Exercise description:
Give back every line of the material exactly. Skip the pictures.

Recorded information:
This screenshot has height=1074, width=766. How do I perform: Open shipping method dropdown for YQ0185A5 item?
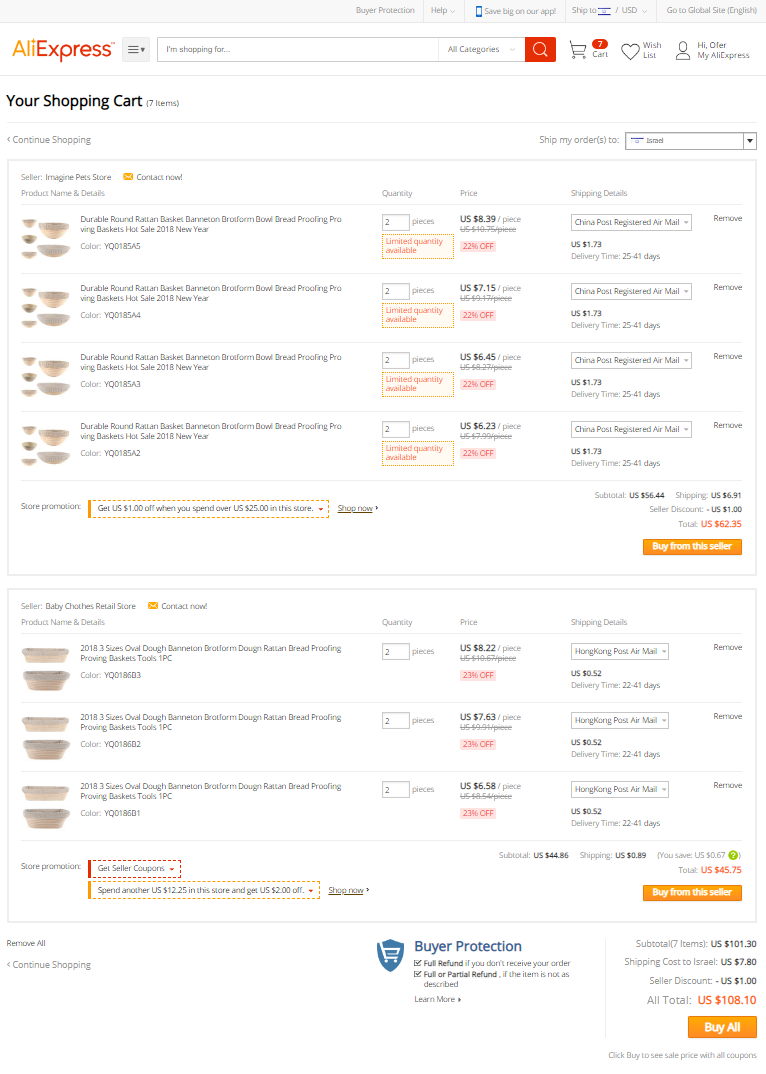click(x=631, y=223)
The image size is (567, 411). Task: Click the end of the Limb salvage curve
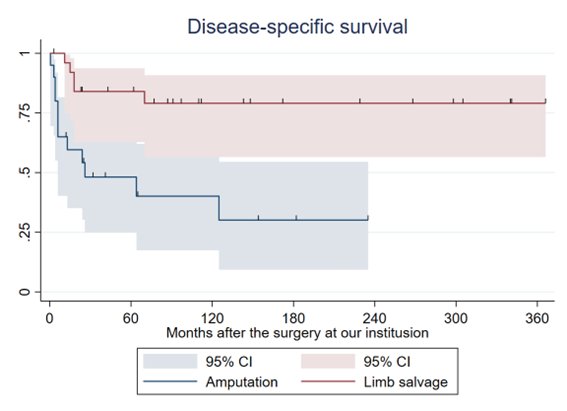(545, 103)
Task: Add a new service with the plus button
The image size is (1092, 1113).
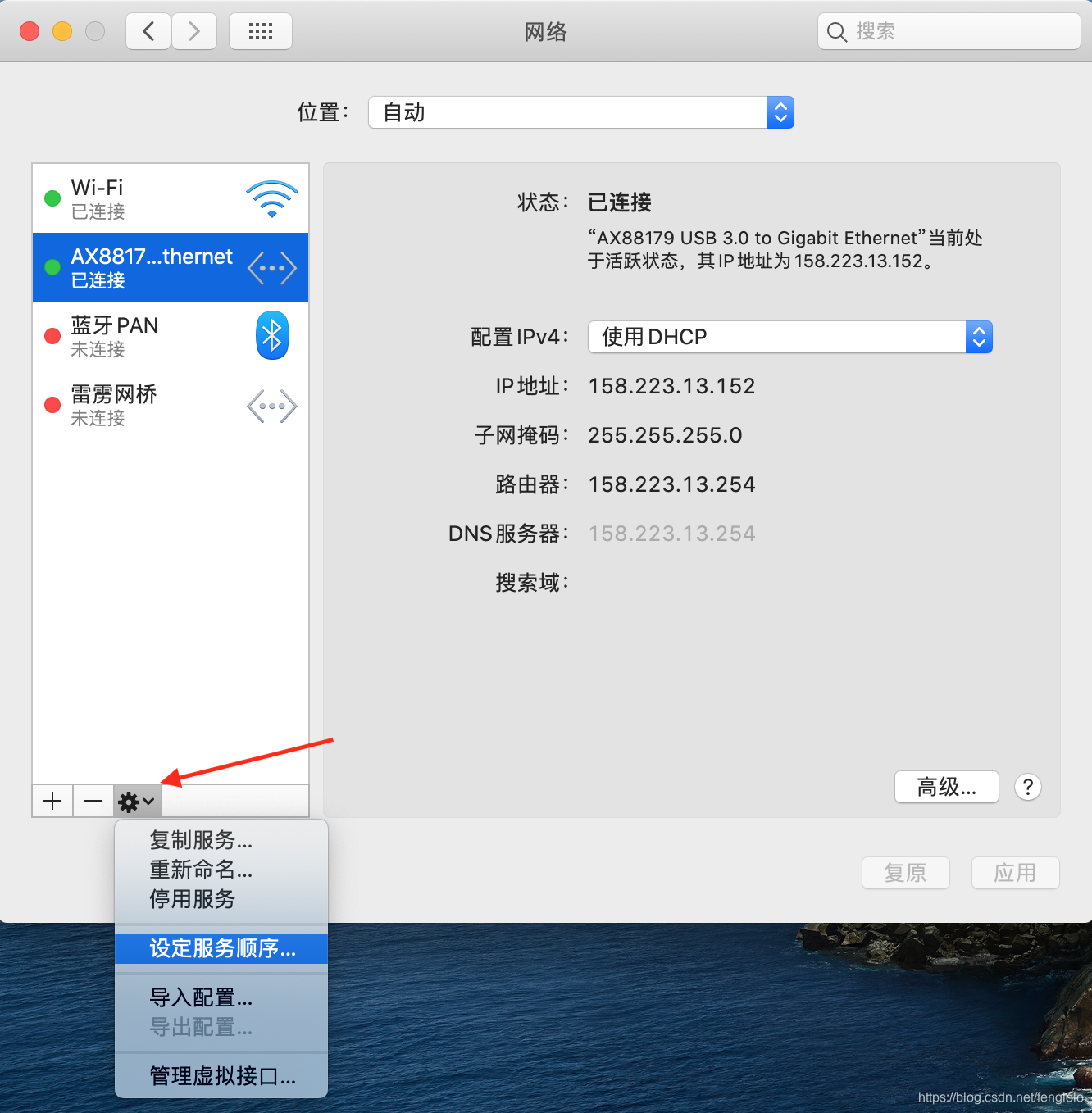Action: 52,801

Worked solution:
This screenshot has height=1074, width=766. How do I perform: Open shipping method dropdown for YQ0185A5 item?
click(x=631, y=223)
The image size is (567, 411). Task: Click the end of the Limb salvage curve
(545, 103)
Task: Add a new service with the plus button
The image size is (1092, 1113).
Action: 52,801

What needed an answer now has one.